Richmond facility in need of repairs; council to decide whether to sell or to invest 

By Shawn Masten

RICHMOND -- The city once again is set to embark on a plan to divest itself of part, if not all, the responsibility of operating its aging waste water treatment plant. 

The City Council tonight will decide whether to spend up to $300,000 for a consultant to help city officials devise a plan to maintain and repair the Canal Boulevard facility for the next 20 years. The council also will consider whether to seek proposals from public or private agencies to either partner with the city or take over the ailing plant. 

The action comes with the 40-year-old building in need of millions of dollars in improvements that could prompt sewer rate increases beyond those already imposed on residents and businesses. It also comes amid labor union pressure to keep the operation in-house. 

If the council opts to hire the consultant, it would be Richmond's first introduction to "managed competition," a system in which city employees and departments are forced to compete against private contractors to handle the business of the city. 

"It doesn't make any sense to keep on doing what we've been doing," said Councilman Tom Butt, who has been critical of the city's management of the plant. "Nobody was tending that store at all." 
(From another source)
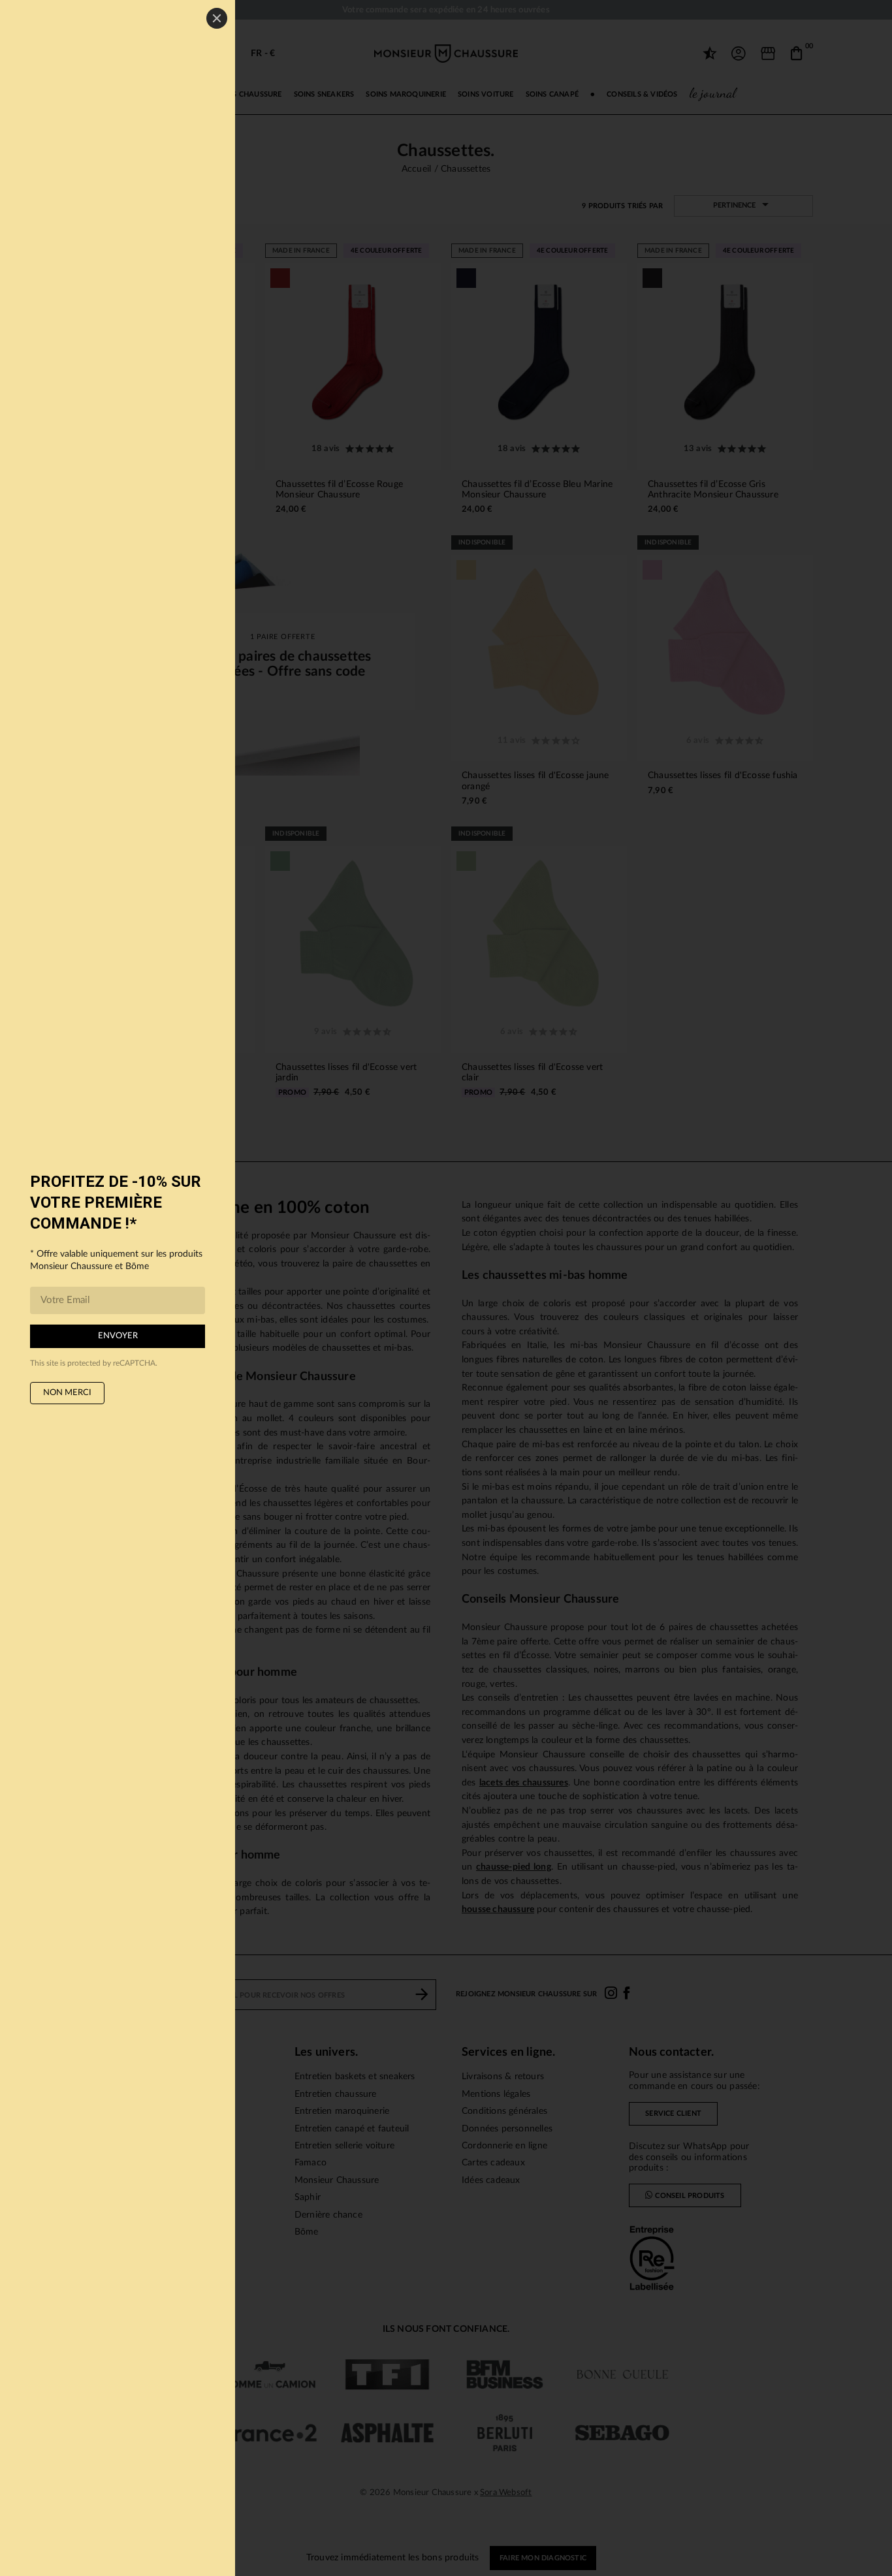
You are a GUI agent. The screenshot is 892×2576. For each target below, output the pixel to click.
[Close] (216, 18)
The council, spurred by Butt's complaints, in 1999 approved annual sewer rate increases of from $166 to $397, phased in over the next 10 years to help pay for about $50 million in improvements to the Richmond Municipal Sewer District. 

The increase came after the city paid an estimated $208,000 to settle 63 claims brought by residents or businesses seeking compensation for the damage caused by sewage spills in their homes and on their property. 

The city also was fined $15,000 by state water regulators last year for dumping small amounts of untreated waste into the Bay. 

The city-run district serves about 80,000 Richmond residents and about 100 commercial and industrial users. It includes the treatment plant, as well as the 300-mile sewage collection system, which needs repairs. On summer days, 7 million gallons of waste water move through the system; 40 million gallons move during the rainy season. 

As many as nine outside entities -- including the East Bay Municipal Utility District and U.S. Filter, a subsidiary of the Paris-based Vivendi Corp. -- have expressed interest in either taking over the plant or partnering with the city. 

Of the three options the council will consider tonight, the private agency option appears to have the least support. 

"They're looking for a profit, not to serve the residents," said Doug Dietz, president of Richmond Management Employees Association, which represents some of the district's union employees. "If they have a decision to make, it will be in the interest of themselves and their shareholders, not in the interest of the citizens of Richmond." 

Residents would be better served if the council doesn't limit its options, waste water watchdogs say. 

"If the city wants to make sure it's getting the best deal, it's got to explore all three options," said Richmond attorney Josh Genser, chairman of a blue ribbon citizen's advisory committee appointed to study Richmond's sewer problems. "You get the best deal that way." 

The city spends about $5 million annually just to operate the plant. 

The cost of improvements, such as new equipment and new technology, would be determined by the new consultant, but estimates far exceed the $10 million the rate increase would have covered. 

"It's just old," said Richard Karvosky, the city's director of public services. "The cost to try to maintain it over the next 20 years far exceeds the economic value. Instead of trying to maintain it, we need to improve it." 

The fate of the plant's 34 employees remains to be seen. 

If the council opts to have the district operate the plant, the city still would bear the cost of running it and making the needed improvements. 

If EBMUD were to take over treatment of the city's sewage, the city facility would close and an $18 million connector pipe would be built to ship Richmond's sewage to an EBMUD treatment plant. 

If a private company takes over operations, the improvements would be the firm's responsibility.